7 Nisan 2017 Cuma

Troubled Horse - Revolution On Repeat


Blues rock'tan beslenen, hard ve stoner rock arasına salıncak kurmuş gruplardan biri olan İsveçli dörtlü Troubled Horse, kendilerini 2012'de çıkan ilk albümleri Step Inside ile tanıyıp sevdiğim bir gruptu. Aradan 5 yıl gibi uzun bir zaman geçtikten sonra nihayet Revolution On Repeat adlı ikinci albümleriyle geri dönüş gerçekleştiriyorlar. Aslında bu ikinci albüm gecikmesi, ilk albümlerinin gecikmesi yanında bir hiç. Çünkü grup 2003'te kurulmuş ve albüm çıkarmaları 2012'yi bulmuş. Bu arada ne yemiş, ne içmişler bilemiyoruz. Çok da ilgilenmiyoruz.
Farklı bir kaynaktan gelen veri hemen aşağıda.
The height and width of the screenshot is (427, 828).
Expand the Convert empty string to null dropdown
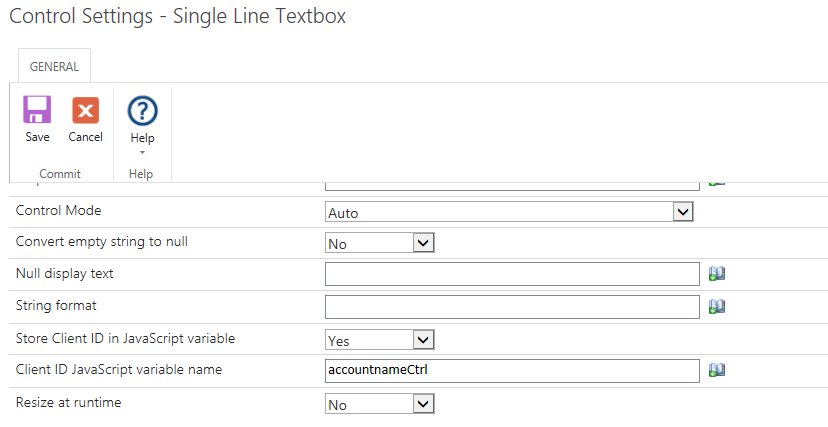380,242
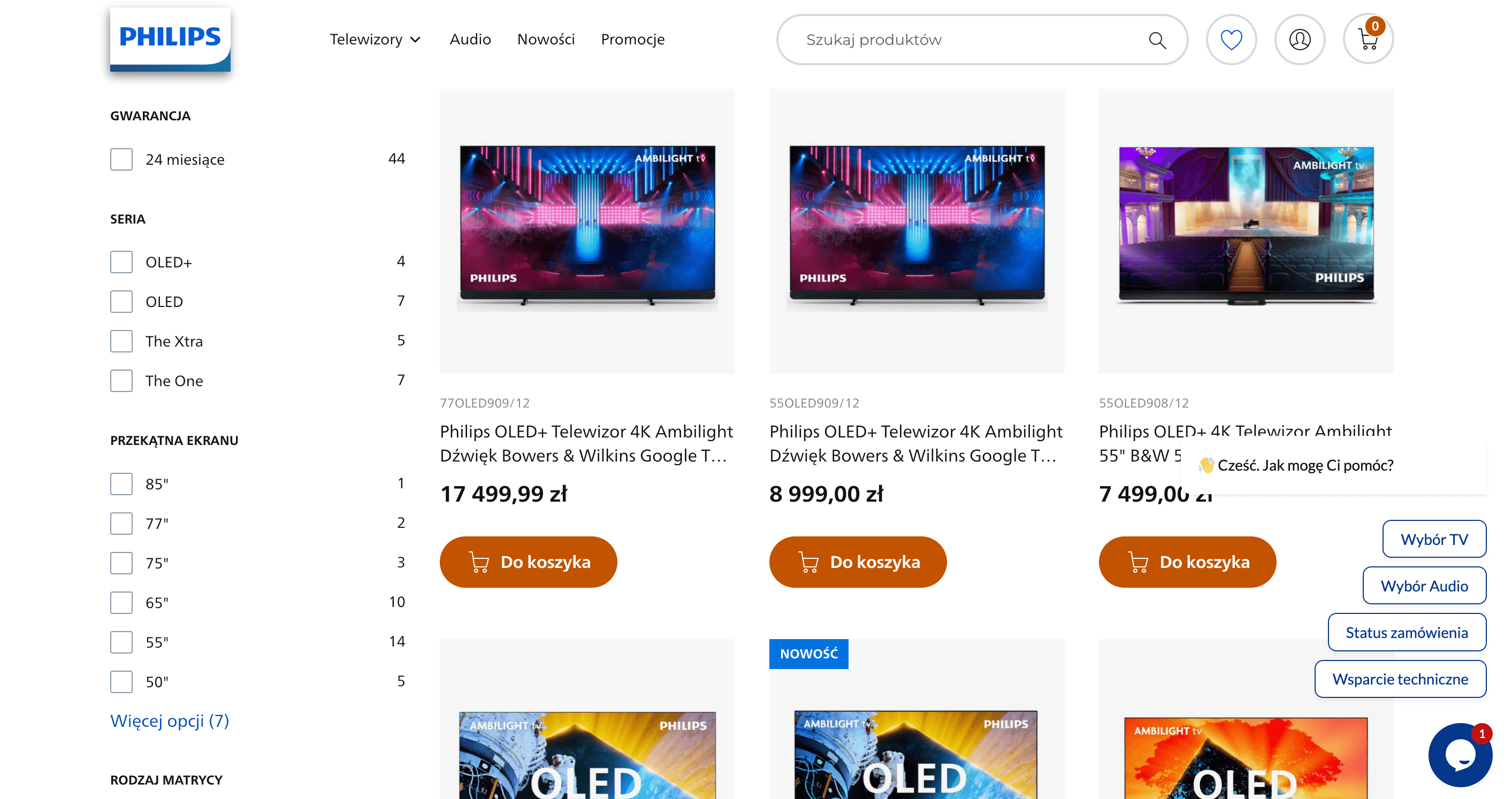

Fakat albüm yaptıklarında tozu dumana katıyorlar durduramıyoruz. Revolution On Repeat güzel bir geri dönüş. Hoş, bunu söylerken Troubled Horse'u en son nerede bıraktığımı hatırlamak için zamanda geri gitmem gerekecek. Arada bir sevgili müzik oynatıcımın loopa aldığı şarkı depomda karşıma çıkan Another Mans Name, ilk albüme dair aklımda kalan tek şeydi. Hatta bu şarkının hatırına 1-2 sene yeni birşeyler yaparlar diye tetikte bekledim. Süre uzayınca da gruba olan ilgim (Another Mans Name dışında) örümcek ağı bağladı.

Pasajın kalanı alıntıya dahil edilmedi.